I have seen very few of these perfect Maps in my weather lifetime:
|Ocean Surface Temp Anomalies |
Source: Plymouth Weather Center
- Gulf of Alaska and East Pacific Warming: This feature supports a Jet Stream alignment that maintains a ridge in the West and trough in the East.
- North Atlantic Cool Pool: An important difference from last winter. The cool pool supports a Greenland High Pressure system also known as. -NAO. Should this feature dominate as expected, extended periods of cold and snow/ice episodes will plague the Eastern Seaboard.
- El Niño: The warm area is migrating towards the Central Pacific. This feature is its weak/moderate state should add opportunities for Winter Storms.
Northern Hemisphere October Snowcover
The timing and area coverage of snow in October affect winter outcomes by coating vast areas with a layer of snow that would otherwise still be absorbing heat from the sun. An extensive snowcover reflects heat back into space. The resultant cooling distorts the Polar Vortex leading to downstream intrusions of cold that are already impacting us. Rutgers University Snow Lab statistics indicate historic snow advance: ( Data Collection began in 1966).
- Eurasia: Sept and Oct were ranked 8 and 2!
- North America: 1 and 8.
- Northern Hemisphere: 3 Both Months.
The build-up is snow is important due to its strong correlation to Central and Eastern US Cold:
What you need to Know.
I expect this Winter to rival the legendary winters of the late 1970's in terms of cold, storms, and overall disruption. These are my lofty expectations:
- Prolonged Cold: Temperatures 3-5+ degrees below normal. Expect the trend towards higher electric/gas bills to continue. Packing an emergency kit in each car is recommended to ensure warmth and safety. Being sure that your home has a backup source of heat is also recommended.

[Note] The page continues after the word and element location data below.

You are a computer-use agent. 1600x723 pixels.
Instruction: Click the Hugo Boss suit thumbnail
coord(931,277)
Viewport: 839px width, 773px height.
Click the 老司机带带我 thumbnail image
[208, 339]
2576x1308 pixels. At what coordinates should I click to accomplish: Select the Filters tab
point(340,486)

- Snow/Ice: Actual snowfall forecasts for this region are problematic because of ice not being included in long term totals. 1976-77, our coldest winter, recorded 3.5" of snow. The prescence of El Nino should bend our Raleigh-Durham snow totals north of 1977-78 approximately 11" outcome. This season will be remembered for the Nor'easter's.
- Closing and Delays: Wake County Schools should expect 12-15 days of delays or closings.

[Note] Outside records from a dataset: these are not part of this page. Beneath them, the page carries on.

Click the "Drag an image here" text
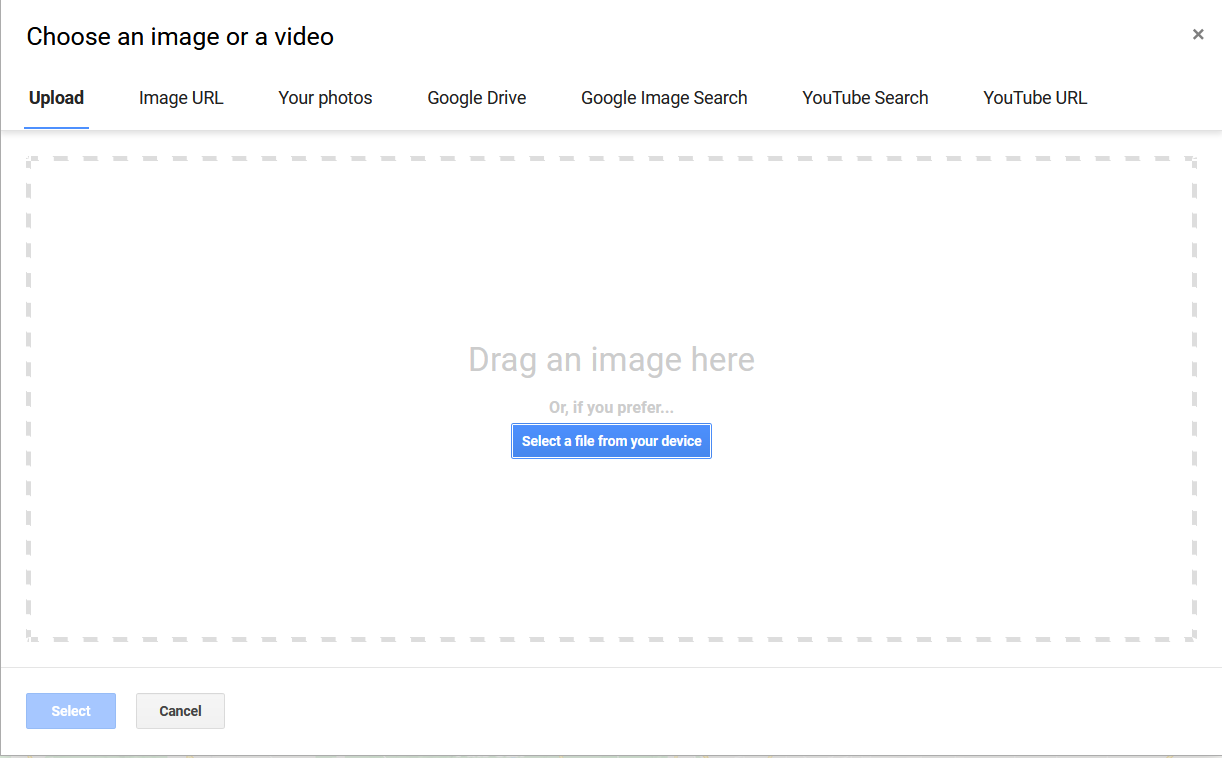The image size is (1222, 758). click(x=611, y=360)
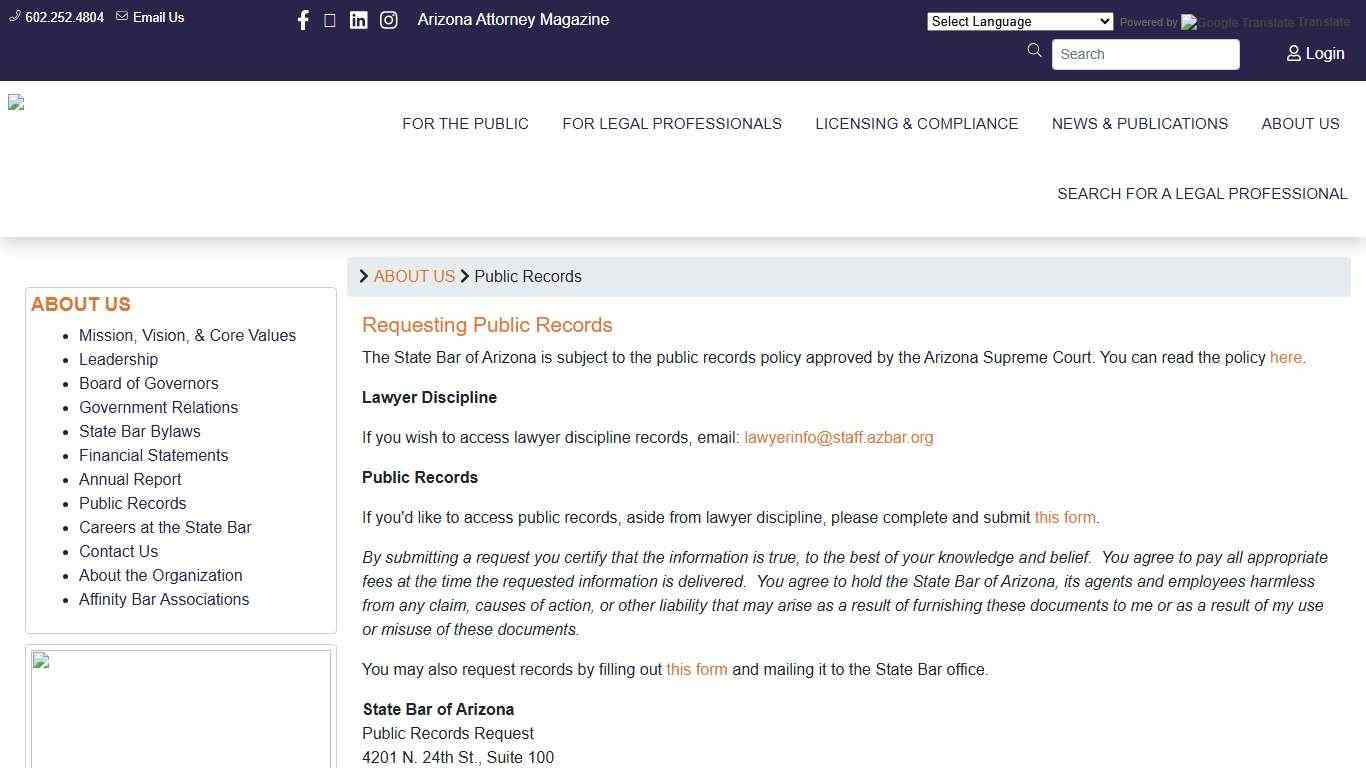
Task: Click the search magnifying glass icon
Action: tap(1035, 50)
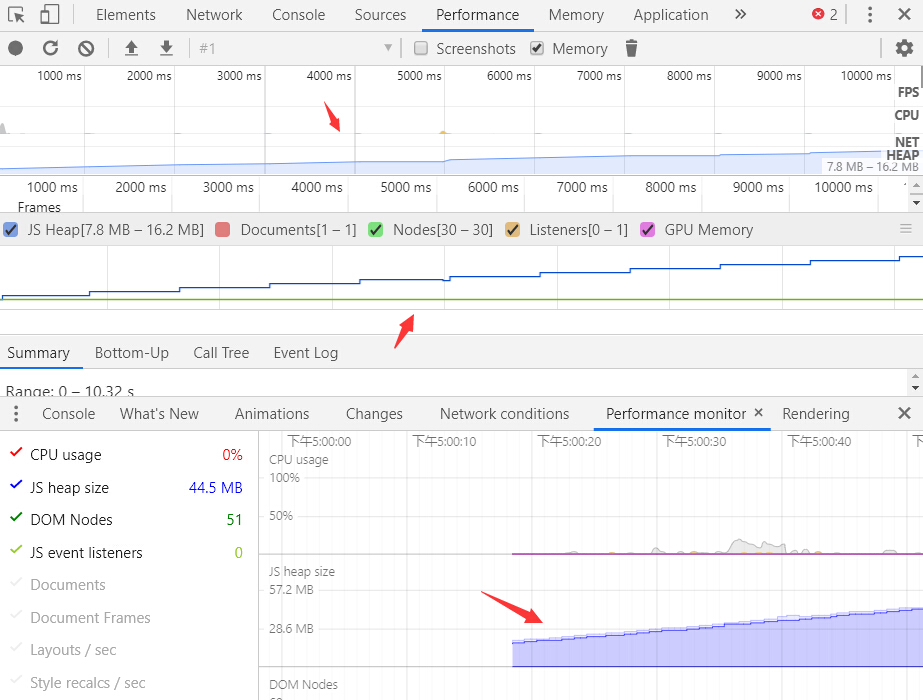The width and height of the screenshot is (923, 700).
Task: Close the Performance monitor drawer tab
Action: 758,413
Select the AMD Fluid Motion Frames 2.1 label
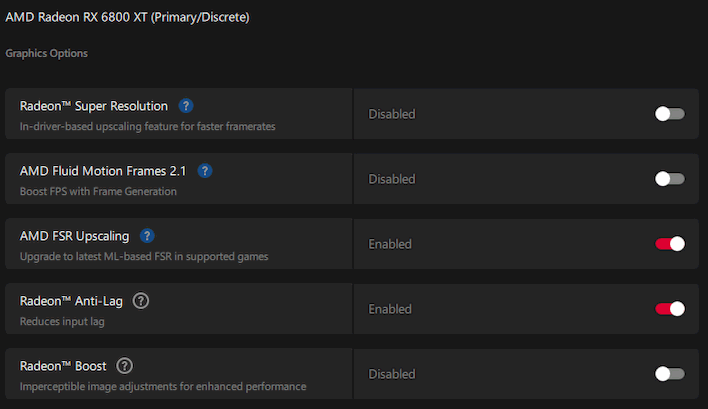 [x=103, y=171]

We are overdue for a week+ disruption to transportation, food and grocery supplies. I recommend the following:
- Be Supplied: Maintaining a larger reserve of food and other necessities (like Toilet Paper) so that 5-7 day stretches can be managed comfortably.

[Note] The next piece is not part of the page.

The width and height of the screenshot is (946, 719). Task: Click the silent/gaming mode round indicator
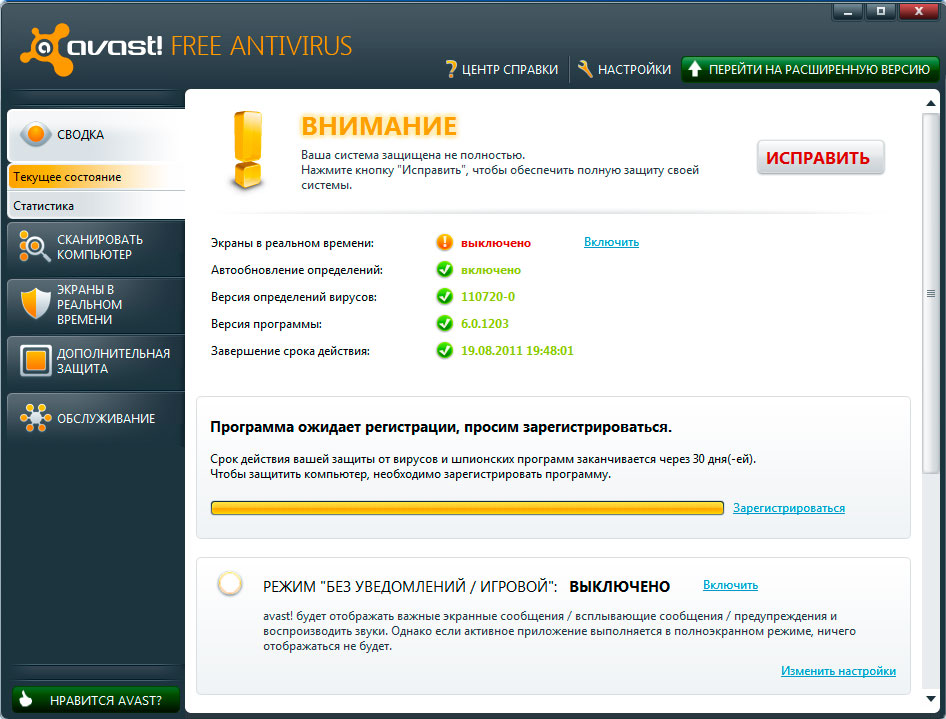pos(230,584)
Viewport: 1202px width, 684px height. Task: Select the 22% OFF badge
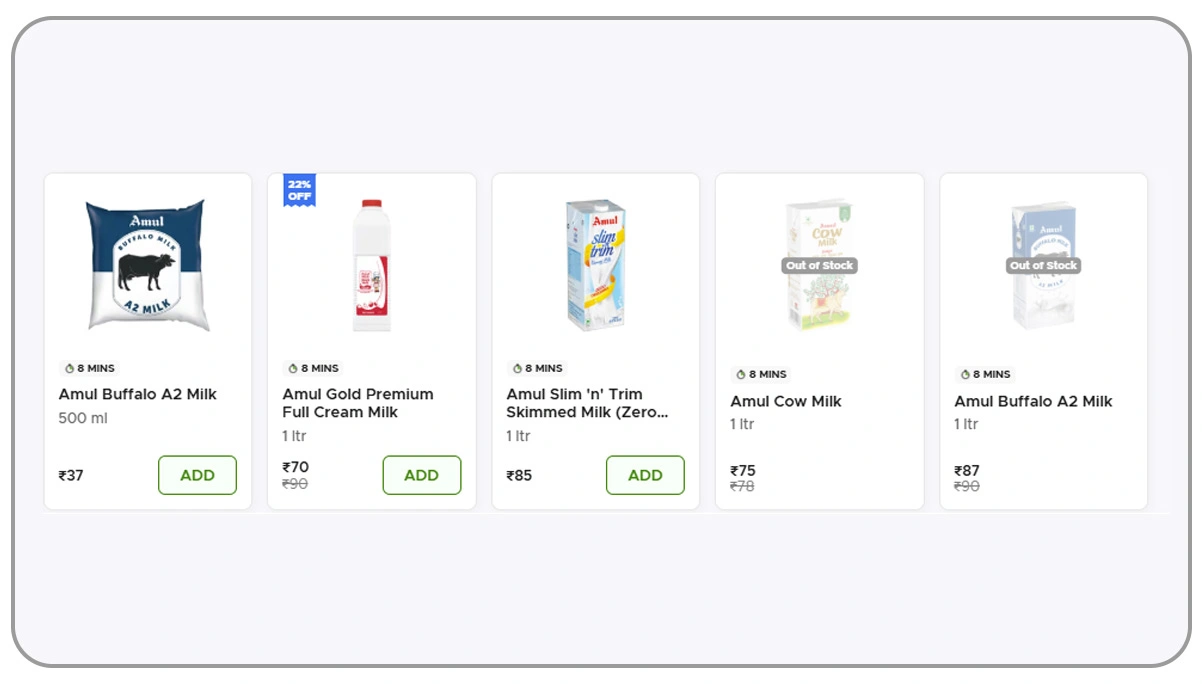299,191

- Secondary Power/Heat: In 2003, a historic ice storm knocked out large stretches of the power grid for days. We are overdue to a similar disruption. Have a plan for what to do if electricity is knocked out. How will you and your family keep warm? Cell phone battery powered chargers are also very inexpensive.
- Be Home: As recently as last year, horror stories about taking 4-5 hours to drive 2 miles were common during a storm that started in the Triangle around noon. Keep the roads available for those who must work. Work from home if possible. Plan B would be to leave work before the first flake hits the ground. People learned last year how quickly a few flakes progressed to snow covered roads.
- Be Safe: Enjoying a good snowfall is a lot of fun. Wear proper boots and gloves. Avoid trees and other situations that snow or ice weight can lead to serious injury or death. Know where your sled is going before finding out using the school of hardknocks. Have fun but be smart...
Winter 2014-15 promises to be cold with plenty of opportunities for snow and ice. The potential exists for Central VA through North Central SC to see the worst anyone can remember. Even if we do not achieve those lofty expectations, a memorable winter period will be experienced nonetheless.